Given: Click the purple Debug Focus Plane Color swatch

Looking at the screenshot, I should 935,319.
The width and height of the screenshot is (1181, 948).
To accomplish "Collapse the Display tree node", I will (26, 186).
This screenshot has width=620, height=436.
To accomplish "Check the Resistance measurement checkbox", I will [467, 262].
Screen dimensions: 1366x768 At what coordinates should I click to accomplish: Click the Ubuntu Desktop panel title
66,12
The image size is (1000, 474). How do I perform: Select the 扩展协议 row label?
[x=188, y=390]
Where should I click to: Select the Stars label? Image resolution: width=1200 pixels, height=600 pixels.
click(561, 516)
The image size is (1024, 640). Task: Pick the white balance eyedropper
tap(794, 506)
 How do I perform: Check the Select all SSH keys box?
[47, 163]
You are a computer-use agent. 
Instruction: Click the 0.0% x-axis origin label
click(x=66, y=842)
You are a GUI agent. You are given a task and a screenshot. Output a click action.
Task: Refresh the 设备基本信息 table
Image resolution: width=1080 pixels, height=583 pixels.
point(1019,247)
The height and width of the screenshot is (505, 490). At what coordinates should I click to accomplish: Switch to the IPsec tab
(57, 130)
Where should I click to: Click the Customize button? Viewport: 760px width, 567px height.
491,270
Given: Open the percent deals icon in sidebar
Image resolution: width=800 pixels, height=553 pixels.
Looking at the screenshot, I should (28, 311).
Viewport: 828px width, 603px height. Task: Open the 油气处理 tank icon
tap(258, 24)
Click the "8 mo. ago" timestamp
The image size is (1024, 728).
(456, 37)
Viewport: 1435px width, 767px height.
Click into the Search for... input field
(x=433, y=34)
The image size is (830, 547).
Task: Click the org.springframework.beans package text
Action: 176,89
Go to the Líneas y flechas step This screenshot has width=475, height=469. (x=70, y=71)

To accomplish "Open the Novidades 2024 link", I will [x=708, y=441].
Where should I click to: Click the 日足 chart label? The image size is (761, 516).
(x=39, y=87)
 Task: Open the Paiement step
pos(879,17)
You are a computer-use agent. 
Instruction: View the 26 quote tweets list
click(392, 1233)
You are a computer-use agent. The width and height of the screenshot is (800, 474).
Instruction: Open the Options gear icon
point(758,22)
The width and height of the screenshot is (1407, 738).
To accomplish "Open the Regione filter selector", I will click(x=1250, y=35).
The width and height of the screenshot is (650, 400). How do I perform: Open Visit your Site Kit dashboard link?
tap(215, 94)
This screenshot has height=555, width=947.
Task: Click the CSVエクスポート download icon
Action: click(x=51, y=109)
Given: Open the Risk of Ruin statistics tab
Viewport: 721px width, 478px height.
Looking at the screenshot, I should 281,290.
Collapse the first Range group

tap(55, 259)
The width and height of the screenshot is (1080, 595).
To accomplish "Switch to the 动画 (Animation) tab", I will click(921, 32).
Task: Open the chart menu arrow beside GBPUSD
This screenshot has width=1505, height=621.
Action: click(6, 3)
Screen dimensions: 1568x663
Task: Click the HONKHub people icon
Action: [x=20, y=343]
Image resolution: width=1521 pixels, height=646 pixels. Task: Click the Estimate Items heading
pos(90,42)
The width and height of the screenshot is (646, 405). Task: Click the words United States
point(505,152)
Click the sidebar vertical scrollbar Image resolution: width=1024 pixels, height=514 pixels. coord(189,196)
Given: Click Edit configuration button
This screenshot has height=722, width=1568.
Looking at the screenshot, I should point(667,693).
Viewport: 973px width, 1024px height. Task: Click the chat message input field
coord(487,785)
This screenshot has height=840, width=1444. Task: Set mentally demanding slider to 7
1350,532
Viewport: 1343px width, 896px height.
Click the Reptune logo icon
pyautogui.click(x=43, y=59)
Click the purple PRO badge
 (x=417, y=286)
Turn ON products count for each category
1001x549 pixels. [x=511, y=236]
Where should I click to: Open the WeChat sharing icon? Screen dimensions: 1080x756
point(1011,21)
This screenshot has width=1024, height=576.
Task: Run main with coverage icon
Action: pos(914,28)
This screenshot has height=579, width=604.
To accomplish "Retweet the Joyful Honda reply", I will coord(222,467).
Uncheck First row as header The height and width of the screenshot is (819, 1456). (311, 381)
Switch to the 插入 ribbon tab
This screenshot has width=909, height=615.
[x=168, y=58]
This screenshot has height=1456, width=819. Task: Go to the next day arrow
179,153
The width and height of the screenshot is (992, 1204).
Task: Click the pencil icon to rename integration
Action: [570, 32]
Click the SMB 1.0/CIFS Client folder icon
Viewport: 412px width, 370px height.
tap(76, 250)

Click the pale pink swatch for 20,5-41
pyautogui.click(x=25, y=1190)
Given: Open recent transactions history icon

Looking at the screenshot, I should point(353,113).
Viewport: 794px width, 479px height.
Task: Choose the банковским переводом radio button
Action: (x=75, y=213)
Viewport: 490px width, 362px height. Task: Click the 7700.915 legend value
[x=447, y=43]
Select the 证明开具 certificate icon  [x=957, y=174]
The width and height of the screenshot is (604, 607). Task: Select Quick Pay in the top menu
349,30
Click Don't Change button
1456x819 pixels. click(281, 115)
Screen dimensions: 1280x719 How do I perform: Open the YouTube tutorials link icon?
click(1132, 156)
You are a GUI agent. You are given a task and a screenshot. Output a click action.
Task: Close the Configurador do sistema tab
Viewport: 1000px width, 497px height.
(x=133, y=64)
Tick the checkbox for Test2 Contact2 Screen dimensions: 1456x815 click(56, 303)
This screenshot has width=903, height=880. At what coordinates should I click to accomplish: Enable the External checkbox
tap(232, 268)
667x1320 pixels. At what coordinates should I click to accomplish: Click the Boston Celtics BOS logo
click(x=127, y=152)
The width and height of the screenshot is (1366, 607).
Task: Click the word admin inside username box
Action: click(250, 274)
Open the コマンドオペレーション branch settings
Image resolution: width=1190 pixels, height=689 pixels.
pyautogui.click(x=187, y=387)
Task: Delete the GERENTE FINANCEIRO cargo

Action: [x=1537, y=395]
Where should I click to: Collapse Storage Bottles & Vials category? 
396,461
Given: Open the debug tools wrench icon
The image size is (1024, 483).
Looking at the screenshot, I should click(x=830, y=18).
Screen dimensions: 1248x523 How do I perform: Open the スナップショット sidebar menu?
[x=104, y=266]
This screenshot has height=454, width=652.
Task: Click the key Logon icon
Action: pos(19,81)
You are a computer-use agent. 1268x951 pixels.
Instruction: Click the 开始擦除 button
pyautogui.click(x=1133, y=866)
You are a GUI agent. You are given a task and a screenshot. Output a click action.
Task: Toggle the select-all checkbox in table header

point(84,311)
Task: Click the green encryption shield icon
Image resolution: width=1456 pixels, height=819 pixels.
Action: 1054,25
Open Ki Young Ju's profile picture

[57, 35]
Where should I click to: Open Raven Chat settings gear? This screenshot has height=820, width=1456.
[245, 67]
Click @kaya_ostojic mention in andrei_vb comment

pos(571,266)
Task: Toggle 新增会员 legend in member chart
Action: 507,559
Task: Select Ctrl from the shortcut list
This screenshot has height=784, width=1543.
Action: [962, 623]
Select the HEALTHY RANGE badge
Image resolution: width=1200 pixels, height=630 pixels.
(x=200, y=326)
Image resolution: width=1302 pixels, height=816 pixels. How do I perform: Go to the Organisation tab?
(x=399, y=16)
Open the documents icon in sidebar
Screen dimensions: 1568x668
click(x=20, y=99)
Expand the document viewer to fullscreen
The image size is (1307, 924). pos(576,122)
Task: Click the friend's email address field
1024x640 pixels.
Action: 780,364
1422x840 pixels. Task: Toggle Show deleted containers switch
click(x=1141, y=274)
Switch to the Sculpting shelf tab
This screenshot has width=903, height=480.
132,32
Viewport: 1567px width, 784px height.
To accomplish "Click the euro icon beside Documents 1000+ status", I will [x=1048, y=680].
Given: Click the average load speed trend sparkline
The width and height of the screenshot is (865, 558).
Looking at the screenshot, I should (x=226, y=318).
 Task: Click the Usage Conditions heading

= WHAT THIS TASK INVOLVES =
All lines above from the one containing "This screenshot has height=840, width=1444." to the one containing "This screenshot has height=579, width=604." must be repeated exactly, both lines included, and no others.

= RESPONSE BOX =
This screenshot has height=840, width=1444. Task: Set mentally demanding slider to 7
1350,532
Viewport: 1343px width, 896px height.
Click the Reptune logo icon
pyautogui.click(x=43, y=59)
Click the purple PRO badge
 (x=417, y=286)
Turn ON products count for each category
1001x549 pixels. [x=511, y=236]
Where should I click to: Open the WeChat sharing icon? Screen dimensions: 1080x756
point(1011,21)
This screenshot has width=1024, height=576.
Task: Run main with coverage icon
Action: pos(914,28)
This screenshot has height=579, width=604.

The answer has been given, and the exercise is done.